Still, why did GM, along with Toyota and Fiat Chrysler, join the legal fight in the first place? The answer traces back to the tension between GM and the administration during Trump’s early days in office. The automaker was closing plants in the U.S., and the president was denouncing it via furious tweets.

“The safest pathway to stay on the amiable side of Washington politics was to fight California,” Carla Bailo argues. Ford, which at the same time announced new U.S. investments, was therefore in a better position and could negotiate with California for a new fuel economy rule without risking the president’s ire.

Now that Biden is preparing to return to stricter Obama-era fuel standards, GM may openly pursue its electric vehicles strategy. The manufacturer recently committed to spend $27 billion on EVs; for the first time, these expenditures will exceed its investment in petroleum-based vehicles.

GM could do so knowing that a 50-state model would save it money. When carmakers have two different CAFE (Corporate Average Fuel Economy) standards to follow, they are obliged to develop different engines, different hybrids, and different manufacturing methods. With only one standard, ““complexity goes down,” says Bailo, reducing costs.

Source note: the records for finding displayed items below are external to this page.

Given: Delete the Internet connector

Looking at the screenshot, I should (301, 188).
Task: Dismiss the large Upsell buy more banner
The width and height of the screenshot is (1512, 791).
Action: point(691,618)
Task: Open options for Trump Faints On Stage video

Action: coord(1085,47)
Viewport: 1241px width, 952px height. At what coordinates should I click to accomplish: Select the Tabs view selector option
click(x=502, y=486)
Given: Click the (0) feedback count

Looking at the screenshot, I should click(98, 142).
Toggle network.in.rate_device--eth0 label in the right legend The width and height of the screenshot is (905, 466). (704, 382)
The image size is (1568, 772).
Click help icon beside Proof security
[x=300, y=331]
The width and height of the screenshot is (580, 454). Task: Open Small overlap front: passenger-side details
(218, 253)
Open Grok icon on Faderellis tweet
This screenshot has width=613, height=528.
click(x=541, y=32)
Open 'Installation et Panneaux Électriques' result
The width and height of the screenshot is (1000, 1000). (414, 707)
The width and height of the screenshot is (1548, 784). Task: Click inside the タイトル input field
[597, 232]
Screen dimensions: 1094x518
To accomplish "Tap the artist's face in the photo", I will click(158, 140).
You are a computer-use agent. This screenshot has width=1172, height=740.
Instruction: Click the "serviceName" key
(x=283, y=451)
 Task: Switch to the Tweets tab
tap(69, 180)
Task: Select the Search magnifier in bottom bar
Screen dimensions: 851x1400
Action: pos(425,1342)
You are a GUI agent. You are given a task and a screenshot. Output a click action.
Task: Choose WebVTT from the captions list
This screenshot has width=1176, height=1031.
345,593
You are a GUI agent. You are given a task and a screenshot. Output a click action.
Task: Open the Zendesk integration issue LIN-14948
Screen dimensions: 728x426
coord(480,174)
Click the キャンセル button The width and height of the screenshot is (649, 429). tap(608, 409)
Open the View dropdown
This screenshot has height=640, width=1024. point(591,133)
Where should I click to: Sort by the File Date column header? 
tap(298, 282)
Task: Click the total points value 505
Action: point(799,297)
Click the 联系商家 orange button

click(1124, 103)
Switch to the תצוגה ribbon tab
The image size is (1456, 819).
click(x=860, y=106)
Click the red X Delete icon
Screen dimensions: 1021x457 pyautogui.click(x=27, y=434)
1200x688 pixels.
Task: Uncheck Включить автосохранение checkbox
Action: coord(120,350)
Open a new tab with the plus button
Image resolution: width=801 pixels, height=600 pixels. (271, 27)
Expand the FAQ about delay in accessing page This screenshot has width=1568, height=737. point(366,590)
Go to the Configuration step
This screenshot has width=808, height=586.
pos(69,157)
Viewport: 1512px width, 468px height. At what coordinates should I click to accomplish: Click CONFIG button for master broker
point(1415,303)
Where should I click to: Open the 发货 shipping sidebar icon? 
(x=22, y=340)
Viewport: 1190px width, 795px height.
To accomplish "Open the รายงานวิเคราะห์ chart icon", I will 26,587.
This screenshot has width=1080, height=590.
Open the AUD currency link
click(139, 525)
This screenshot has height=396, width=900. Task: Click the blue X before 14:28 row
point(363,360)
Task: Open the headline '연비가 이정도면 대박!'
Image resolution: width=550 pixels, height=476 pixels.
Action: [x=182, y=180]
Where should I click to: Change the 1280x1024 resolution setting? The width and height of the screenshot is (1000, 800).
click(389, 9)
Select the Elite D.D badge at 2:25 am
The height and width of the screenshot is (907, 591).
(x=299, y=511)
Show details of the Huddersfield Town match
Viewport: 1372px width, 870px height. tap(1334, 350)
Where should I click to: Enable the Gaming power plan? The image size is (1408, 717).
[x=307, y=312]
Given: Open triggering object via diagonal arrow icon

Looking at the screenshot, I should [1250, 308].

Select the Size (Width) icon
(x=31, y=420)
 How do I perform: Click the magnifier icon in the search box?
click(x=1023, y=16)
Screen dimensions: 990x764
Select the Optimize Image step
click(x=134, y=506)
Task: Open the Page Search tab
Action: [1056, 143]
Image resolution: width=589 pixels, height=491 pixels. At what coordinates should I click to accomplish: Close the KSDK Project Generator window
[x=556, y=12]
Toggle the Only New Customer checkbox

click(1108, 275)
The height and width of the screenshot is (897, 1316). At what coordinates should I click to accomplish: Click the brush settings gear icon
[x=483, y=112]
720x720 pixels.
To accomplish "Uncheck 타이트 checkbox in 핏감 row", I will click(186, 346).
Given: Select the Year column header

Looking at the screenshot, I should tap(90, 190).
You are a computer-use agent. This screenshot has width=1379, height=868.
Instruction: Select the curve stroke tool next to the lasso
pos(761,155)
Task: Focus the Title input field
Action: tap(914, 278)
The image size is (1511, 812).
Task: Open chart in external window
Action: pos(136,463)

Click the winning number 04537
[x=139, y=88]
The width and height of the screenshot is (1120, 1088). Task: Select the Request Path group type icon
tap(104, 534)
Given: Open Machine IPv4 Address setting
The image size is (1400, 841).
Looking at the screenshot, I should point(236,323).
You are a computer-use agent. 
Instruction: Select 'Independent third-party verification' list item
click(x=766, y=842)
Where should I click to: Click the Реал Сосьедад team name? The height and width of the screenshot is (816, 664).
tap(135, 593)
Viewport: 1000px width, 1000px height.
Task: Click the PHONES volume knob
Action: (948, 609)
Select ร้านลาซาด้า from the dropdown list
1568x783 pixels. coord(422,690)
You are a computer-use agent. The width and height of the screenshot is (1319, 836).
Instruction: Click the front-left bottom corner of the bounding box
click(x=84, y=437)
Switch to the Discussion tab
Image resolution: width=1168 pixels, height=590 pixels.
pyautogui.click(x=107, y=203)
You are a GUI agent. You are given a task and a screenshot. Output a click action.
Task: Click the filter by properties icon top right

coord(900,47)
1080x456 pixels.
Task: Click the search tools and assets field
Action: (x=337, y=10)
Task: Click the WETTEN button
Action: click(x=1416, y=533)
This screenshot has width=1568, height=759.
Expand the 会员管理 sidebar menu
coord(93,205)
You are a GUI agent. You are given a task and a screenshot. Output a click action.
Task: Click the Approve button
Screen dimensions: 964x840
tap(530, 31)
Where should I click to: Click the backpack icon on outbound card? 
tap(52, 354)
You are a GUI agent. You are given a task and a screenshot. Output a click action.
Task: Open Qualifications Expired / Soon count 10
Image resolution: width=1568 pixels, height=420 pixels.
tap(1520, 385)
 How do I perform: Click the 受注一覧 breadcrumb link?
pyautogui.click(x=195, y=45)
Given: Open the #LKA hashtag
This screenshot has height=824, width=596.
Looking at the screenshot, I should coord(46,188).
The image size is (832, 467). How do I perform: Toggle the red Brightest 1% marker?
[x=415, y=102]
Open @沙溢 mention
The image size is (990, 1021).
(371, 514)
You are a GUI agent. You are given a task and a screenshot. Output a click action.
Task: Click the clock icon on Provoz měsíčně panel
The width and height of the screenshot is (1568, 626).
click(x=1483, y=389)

The development of a new vehicle has always been a major expense, ranging from $600 million for a small car to $1 billion for a pickup truck. But the new platforms, or basic structural designs, created for EVs, called “skateboards,” may be standardized. Sedans and crossovers will use identical battery and chassis components. This serves to bring down the overall expense.

Currently, US manufacturers lag the rest of the world on the electric front, but a renewed commitment to solo rules could help them catch up with other global automakers.